Requirements
Can you retype everything from the line containing "The width and height of the screenshot is (992, 572)." down to the line containing "coord(228,343)", with the pictures left out?
** START **
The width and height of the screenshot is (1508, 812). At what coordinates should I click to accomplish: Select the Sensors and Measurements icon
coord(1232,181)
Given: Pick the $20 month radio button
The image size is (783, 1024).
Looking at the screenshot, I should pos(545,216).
** END **
** START **
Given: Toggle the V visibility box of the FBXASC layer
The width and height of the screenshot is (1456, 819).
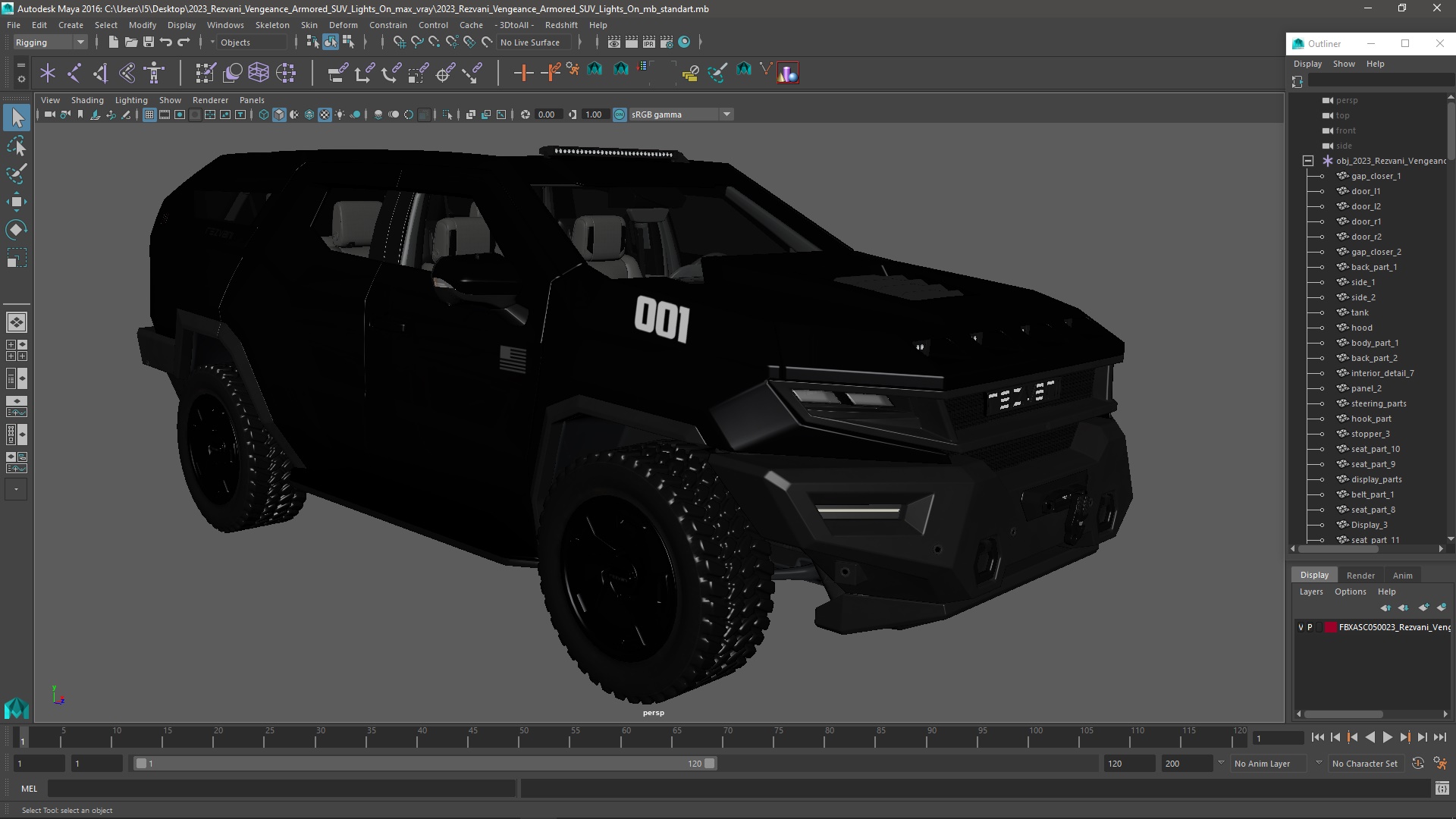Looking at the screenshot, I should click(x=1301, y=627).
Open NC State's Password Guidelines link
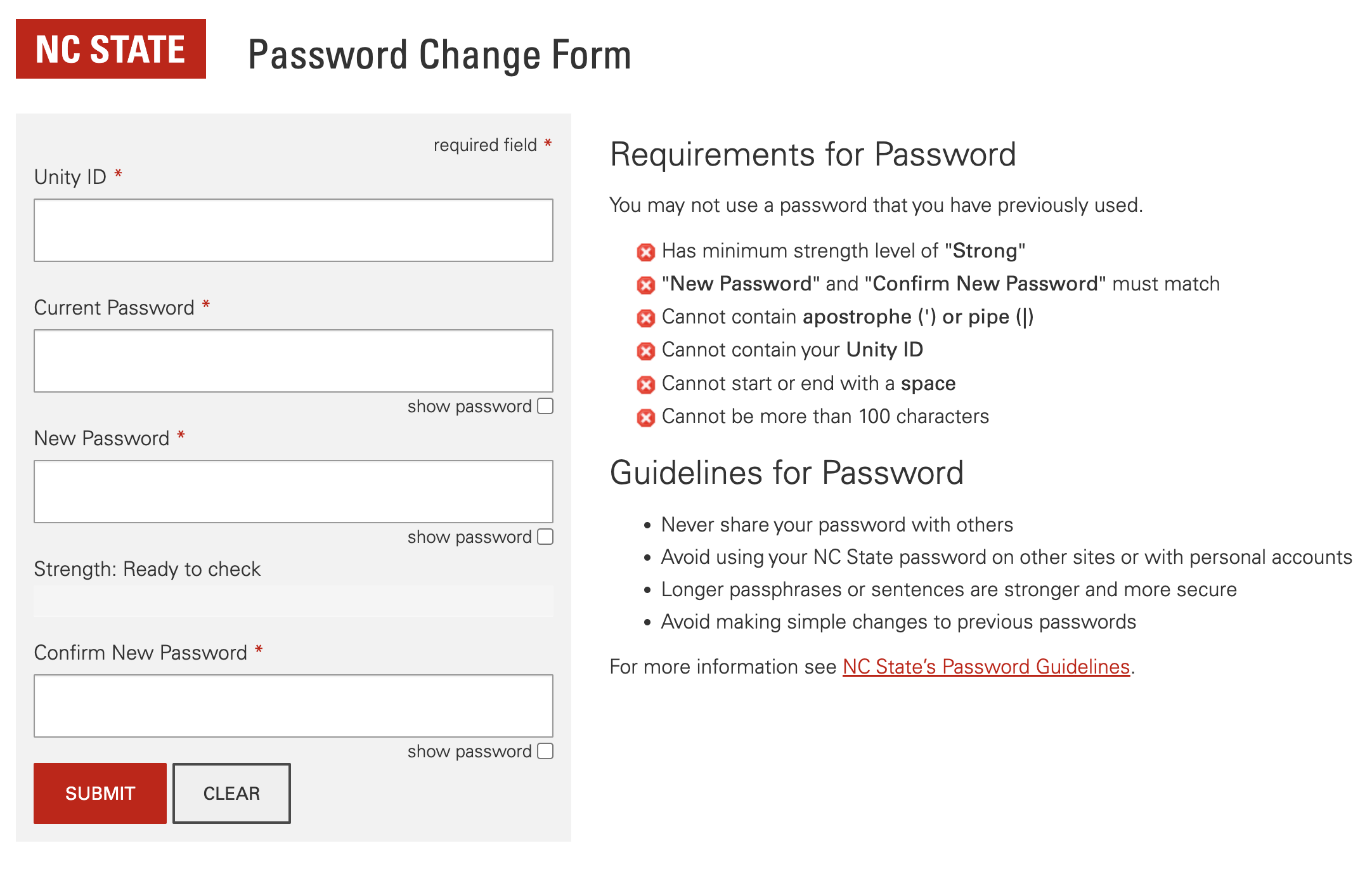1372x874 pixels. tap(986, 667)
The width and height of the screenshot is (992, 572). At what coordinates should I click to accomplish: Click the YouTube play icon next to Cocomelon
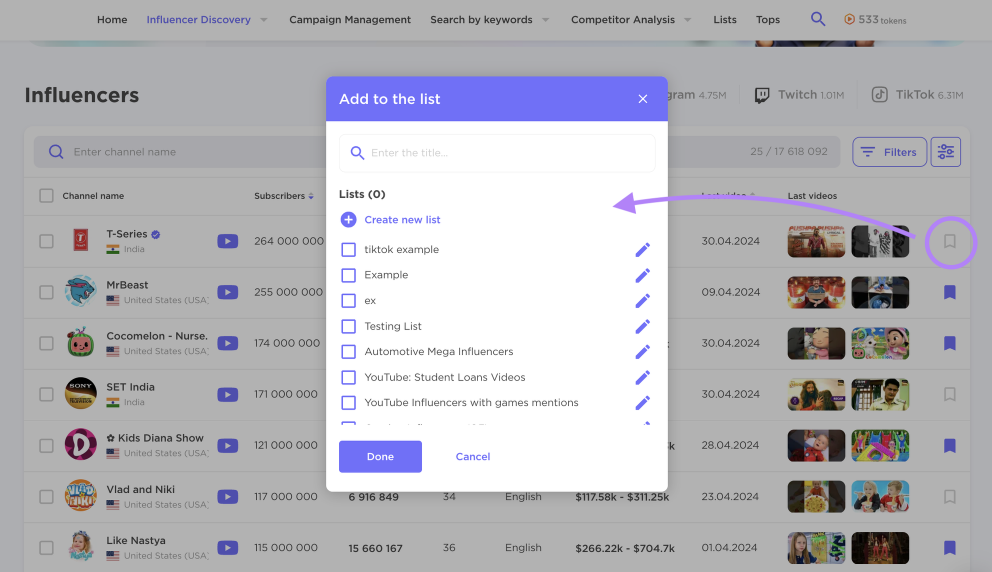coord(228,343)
** END **
The result
The width and height of the screenshot is (992, 572). At what coordinates should I click to accomplish: Click the YouTube play icon next to Cocomelon
coord(228,343)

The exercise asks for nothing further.